[Start of section]

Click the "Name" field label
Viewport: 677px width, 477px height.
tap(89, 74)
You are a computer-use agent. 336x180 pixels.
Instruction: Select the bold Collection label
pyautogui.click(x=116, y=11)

[End of section]

Task -> Copy out exactly the line holding "You are a computer-use agent. 336x180 pixels." and each line after it through the end of the entries, and leave out everything else.

Task output ->
You are a computer-use agent. 336x180 pixels.
Instruction: Select the bold Collection label
pyautogui.click(x=116, y=11)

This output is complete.